I had a couple of long talks with two of my closest friends this past week. Kymm and Georgia. I discussed my current malady with both of them.
Kymm: I hear what you're saying, Ang. It's--in a word--m-e-n-o-p-a-u-s-e. It's NORMAL. It'll pass. (I found myself believing her, completely. I just wonder if I'll still have friends/family when the day it's passed is over!)
G: Welcome to my world, sister. (Ahhhhh, G. It's good to know because misery loves company.)
However, neither of my friends' words fixed my problem. Shoot. I was hoping for some kind of miracle cure or...I don't know. Maybe a magic potion that I could take or practice that would bring back the ol' brain pan's contents into fully-functional gray goo. At least they didn't laugh at me.
It's so weird. I once took an I.Q. test. On a scale of 180, I hit a 168. I had a college prof, some years later, who said that I.Q. doesn't really measure any "intelligence quotient" but really tests a person's ability to concentrate. Instantly, I knew that he was right. It made sense. I'd always been able to look at something--anything--and be fixed on whatever it was. The color, shape, numeric value, fragrance, whatever. And it would affix itself into my memory. Now, I look at something and feel myself slipping...s i d e w a y s. Like only one small part of my mind can stay fixed. As if...well, the best illustration I can give is this:
- Imagine a five-foot-by-five-foot glass mirror on the floor. Now imagine a rock that's roughly the size of a softball smashing down into the center of the mirror. The center of the impact zone on the mirror is destroyed and there are concentric rings going outward from that impact crater. The glass has broken in all directions from that center of impact; large shards that extend from the center all the way out to the edges.
THAT is how my thoughts feel when I'm doing...anything...lately. I remember seeing that image in my mind's eye all the way back in 2001 but it was still manageable. Now it feels like a snowball going down Mt. Hood (big snowy mountain in Oregon), picking up steam and getting bigger...and bigger and bigger. I'm unable to yank my thoughts back into some semblance of order. I could back in 2001.
So, how do I find my way back to the normal that I used to know? I'm sure there are exercises--brain exercises--that I could do. I'll have to give it some thought.
If I can remember to do so, that is.
I'm pretty blessed in my life. I want to live in those moments. I want to remember them, experience them fully, and participate completely. I want to be awake in my life, not just ...I don't know. Surviving? Not sure that's quite the right word, but as Dad used to say, "It's close enough for government work."

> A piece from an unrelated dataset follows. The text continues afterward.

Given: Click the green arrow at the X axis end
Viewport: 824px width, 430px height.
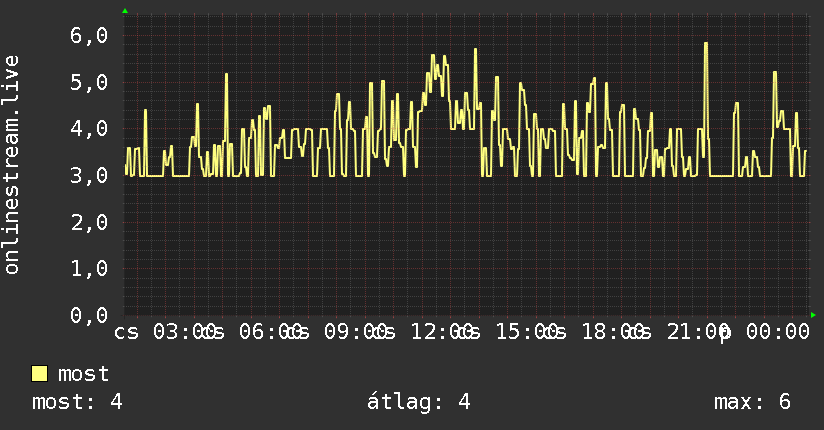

My kids, all four of them, make me proud and happy that they're mine. Each of them has some sort of stand-out quality. And nope, it's not just me, being their momma, that makes that true.
My first-born, Sophie, is almost 30. She was born three months before I turned 18 (I got married on my 16th birthday--eek!) back in 1982. She's beautiful (again, not just my opinion, but that of about everyone that's ever laid eyes on her), an extremely talented vocalist and she loves the Lord her God. She's my exotic-looking child. With almost asian features (her eyes, mostly), her gorgeous, lustrous, curly dark brown hair, full, red lips and easily-tanned skin, she's gorgeous. She's got a beautiful body and she works out doing kick-boxing. Works as a hairdresser by day and sings (I think it's more rap than singing, yikes) some evenings at local venues. She's been through some tough stuff during the past couple of years but she's come out of it pretty strong. So proud of her. I was worried there for a while but God really does protect what He owns. (Thank You, Jesus.)
My second-born, Amy, will be 29 in July. She was born barely after Sophie turned 1. She was the sweetest, smiliest baby. Even tempered, slept a lot, she was a joy. She has huge brown eyes, beautiful, light skin, full lips...she's a beautiful girl and the wife of a handsome, intelligent man. She has two little boys, Kyle (who'll be 2 in May) and Ethan, who was born in January. They are striking looking children; Kyle with his big brown eyes and perfect features and Ethan with his cobalt-blue eyes and amazing smile... Amy works as a paramedic with Rural Metro emergency services, as does her husband Matt. They love the Lord Jesus and make him the center of their lives. Amy has always been very bright and easily comprehends whatever task she sets for herself. She has a beautiful heart, mind and spirit. She is head-over-heels in love with her husband and children. She loves her momma (!!!) and her dad...and her step-parents. Stubborn to the core but usually 100% right in her values and decisions. She makes me proud. She's honest and straightforward.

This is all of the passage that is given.